Lek told me that he doesn't really play many games any more, but is interested in the language of some of their virtual worlds, and gave a nod to Myst and sequel Riven. "Basically I'm really interested in the idea of like a first-person shooting game with all the shooting taken out of it," he said. "So like using a game, but taking all goal-oriented aspects out of it, any kind of linear storyline—essentially any point to the game."

You'll notice a lack of busyness, or people in general; the focus is purely on the vaguely eerie but picturesque environment.

Despite the lonely feel of the games, Lek said that when he first designs them he always has an installation in mind that brings people together while keeping things single-player. The Sky Line exhibition, at the White Building in London's Hackney Wick, featured a "gaming pavilion" that saw three participants explore the world simultaneously, but separately.

The gaming pavilion. Image: Lawrence Lek

Lek plans to continue to build up his expansive digital utopia, but at the other end of the spectrum he's also working on a project that confines the limits of virtual worlds.

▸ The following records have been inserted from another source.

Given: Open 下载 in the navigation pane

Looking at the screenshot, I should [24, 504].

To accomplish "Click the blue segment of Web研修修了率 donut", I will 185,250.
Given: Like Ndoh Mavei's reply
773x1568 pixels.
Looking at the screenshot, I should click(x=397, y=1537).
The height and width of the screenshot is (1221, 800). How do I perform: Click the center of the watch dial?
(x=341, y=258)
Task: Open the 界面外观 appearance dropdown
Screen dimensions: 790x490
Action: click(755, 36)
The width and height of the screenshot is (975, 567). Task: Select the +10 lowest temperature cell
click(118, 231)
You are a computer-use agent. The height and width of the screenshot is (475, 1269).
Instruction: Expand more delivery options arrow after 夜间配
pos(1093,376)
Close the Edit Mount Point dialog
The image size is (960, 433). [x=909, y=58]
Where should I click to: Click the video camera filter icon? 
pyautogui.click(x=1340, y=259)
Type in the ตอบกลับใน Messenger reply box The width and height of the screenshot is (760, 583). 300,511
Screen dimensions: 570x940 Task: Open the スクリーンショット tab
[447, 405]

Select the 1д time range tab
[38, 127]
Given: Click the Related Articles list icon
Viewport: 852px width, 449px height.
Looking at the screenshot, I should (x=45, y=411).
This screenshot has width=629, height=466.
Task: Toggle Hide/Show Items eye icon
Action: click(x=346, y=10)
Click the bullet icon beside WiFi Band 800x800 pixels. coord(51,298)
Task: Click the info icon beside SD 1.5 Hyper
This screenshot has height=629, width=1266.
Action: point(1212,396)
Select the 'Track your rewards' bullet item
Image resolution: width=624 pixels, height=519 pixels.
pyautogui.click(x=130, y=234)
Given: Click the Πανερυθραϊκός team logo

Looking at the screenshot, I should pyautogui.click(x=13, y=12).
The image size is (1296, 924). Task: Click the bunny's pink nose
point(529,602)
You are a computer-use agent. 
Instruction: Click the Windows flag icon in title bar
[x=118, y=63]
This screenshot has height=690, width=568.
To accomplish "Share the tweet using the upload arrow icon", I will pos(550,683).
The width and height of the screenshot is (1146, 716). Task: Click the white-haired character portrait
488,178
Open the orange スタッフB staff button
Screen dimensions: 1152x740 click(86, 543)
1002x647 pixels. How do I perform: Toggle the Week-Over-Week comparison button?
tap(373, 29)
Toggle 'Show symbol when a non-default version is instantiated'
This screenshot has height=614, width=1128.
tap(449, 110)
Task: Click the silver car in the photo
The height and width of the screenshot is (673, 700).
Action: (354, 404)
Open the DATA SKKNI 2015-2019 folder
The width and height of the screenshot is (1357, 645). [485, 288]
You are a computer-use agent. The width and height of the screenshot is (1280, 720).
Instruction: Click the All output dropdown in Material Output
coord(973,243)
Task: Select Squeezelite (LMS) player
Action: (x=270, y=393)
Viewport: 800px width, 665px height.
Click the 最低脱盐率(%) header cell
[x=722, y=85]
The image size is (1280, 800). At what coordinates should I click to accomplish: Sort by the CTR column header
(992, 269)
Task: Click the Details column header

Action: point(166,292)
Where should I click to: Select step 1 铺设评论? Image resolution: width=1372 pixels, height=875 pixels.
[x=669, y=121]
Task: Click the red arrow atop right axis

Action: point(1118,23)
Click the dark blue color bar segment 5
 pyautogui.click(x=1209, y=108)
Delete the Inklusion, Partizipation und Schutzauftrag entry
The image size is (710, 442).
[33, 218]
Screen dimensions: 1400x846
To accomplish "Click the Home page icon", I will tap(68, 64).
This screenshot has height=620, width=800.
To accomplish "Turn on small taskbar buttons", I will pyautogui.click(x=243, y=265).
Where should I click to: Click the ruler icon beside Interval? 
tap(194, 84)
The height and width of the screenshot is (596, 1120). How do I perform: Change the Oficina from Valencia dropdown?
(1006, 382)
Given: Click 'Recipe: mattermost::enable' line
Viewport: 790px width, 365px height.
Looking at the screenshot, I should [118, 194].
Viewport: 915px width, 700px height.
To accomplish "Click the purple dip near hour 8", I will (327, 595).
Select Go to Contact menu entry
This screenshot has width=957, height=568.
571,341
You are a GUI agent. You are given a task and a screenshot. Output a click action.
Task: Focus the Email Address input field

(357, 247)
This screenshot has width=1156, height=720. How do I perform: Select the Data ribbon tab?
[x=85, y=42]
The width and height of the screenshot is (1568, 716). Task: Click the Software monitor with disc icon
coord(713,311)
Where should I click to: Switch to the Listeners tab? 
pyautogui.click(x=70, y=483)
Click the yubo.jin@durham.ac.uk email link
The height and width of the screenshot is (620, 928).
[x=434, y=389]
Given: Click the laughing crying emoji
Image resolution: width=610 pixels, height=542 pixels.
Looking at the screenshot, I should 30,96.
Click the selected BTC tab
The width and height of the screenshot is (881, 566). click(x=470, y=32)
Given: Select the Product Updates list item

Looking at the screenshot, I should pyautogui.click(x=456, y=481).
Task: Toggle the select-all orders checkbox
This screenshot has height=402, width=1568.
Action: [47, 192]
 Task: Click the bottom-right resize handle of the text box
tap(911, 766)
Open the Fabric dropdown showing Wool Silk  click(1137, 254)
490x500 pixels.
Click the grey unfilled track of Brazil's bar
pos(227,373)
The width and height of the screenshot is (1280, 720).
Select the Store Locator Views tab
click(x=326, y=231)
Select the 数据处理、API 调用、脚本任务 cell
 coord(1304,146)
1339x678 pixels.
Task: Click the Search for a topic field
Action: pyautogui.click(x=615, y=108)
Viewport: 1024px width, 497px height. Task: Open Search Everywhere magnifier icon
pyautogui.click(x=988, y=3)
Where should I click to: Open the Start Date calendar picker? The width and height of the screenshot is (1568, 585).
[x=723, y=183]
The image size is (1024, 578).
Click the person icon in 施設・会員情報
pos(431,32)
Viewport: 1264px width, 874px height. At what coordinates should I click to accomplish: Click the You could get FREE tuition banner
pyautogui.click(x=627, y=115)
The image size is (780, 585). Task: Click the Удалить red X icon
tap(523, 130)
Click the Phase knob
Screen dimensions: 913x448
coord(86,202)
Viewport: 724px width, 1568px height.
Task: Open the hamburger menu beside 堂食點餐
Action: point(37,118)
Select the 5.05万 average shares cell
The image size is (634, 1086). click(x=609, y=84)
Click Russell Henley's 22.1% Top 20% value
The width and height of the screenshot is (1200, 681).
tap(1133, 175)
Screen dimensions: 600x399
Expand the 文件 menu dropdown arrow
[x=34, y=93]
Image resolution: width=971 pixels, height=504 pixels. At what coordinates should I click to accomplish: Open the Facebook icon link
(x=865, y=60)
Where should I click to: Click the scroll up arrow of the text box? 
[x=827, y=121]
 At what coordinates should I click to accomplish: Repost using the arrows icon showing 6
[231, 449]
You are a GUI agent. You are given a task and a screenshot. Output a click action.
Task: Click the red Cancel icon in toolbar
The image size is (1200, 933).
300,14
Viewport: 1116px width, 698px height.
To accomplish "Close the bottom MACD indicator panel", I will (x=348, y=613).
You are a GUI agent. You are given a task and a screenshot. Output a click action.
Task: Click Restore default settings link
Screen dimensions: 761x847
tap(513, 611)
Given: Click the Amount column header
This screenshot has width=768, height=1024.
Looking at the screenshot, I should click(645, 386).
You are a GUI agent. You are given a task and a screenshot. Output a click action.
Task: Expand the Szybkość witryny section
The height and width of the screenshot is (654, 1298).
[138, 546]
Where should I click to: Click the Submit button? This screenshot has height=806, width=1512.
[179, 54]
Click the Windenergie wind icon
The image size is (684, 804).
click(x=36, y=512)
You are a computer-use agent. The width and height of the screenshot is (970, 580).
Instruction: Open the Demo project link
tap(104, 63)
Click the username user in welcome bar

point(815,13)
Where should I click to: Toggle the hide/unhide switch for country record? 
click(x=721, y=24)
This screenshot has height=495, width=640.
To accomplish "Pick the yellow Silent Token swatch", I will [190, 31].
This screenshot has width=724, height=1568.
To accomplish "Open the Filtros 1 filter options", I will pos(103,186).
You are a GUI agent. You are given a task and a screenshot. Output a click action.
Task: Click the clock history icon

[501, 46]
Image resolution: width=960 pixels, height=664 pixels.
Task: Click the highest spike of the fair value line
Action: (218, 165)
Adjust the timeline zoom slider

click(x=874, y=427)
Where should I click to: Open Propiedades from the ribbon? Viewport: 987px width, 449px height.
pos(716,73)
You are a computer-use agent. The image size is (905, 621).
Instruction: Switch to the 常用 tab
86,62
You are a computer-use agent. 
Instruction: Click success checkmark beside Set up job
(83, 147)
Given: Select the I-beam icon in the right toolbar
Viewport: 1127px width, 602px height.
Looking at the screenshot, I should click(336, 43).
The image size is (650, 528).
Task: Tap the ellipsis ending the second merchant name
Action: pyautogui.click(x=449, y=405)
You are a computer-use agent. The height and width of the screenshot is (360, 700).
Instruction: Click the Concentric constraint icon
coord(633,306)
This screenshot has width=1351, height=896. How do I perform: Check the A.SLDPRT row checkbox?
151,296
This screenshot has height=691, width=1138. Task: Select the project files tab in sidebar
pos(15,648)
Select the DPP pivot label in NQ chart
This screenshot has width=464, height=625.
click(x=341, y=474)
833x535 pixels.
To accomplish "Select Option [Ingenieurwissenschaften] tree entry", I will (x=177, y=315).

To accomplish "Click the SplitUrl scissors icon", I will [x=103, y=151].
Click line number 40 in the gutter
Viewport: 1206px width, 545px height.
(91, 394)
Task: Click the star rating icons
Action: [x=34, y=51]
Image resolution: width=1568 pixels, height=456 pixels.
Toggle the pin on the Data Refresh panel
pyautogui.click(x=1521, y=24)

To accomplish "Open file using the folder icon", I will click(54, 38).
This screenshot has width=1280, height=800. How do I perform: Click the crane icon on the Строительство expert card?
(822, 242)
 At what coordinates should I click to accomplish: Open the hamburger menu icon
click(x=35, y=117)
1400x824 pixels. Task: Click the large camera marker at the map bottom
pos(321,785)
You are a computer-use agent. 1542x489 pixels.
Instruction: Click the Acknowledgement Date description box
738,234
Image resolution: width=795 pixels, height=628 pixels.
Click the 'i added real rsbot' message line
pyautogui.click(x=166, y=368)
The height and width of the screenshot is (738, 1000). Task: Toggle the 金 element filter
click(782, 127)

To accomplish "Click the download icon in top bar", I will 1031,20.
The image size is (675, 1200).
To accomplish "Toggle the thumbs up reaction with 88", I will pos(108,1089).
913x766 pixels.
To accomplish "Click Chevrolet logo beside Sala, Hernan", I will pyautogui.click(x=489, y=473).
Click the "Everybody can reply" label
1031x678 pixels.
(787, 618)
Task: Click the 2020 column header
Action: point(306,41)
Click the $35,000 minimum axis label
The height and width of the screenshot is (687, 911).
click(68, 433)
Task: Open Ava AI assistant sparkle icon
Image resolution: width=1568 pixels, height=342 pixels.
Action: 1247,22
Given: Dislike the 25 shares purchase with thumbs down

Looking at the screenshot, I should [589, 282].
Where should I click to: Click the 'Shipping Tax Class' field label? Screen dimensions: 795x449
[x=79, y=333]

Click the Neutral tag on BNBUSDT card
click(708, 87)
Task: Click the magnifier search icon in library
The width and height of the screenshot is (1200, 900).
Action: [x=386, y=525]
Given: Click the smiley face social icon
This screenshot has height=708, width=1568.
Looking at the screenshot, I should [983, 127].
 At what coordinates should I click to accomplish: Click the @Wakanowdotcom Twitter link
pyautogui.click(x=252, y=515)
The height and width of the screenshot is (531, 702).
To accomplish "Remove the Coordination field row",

From Second Life to Minecraft, we're used to being able to stroll almost endlessly in online scenes, but Lek said he's considering how the opposite could offer a new perspective on virtual space. His suggestion: a prosthetic device that focuses your vision on a limited section of an immersive environment.

"What I'm interested in, is actually if instead of expanding your visual field, you could have a device that really focuses it on something much smaller and specific," he said.

While virtual reality projects like Bonus Levels are immersive in their expansiveness, Lek suggested there could in fact be more intrigue when aspects are cloaked, rather than exposed all at once. "I think that's going to be an increasingly important thing, in terms of privacy and information overload, and things like that," he added. "It's more like a cloak than an open world; more things are hidden."